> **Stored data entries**
....................
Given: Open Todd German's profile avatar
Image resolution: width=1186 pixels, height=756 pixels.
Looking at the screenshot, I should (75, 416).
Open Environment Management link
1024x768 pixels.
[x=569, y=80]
....................
> **Requirement**
Reproduce each entry above character for character.

> **Output of the exercise**
Given: Open Todd German's profile avatar
Image resolution: width=1186 pixels, height=756 pixels.
Looking at the screenshot, I should (75, 416).
Open Environment Management link
1024x768 pixels.
[x=569, y=80]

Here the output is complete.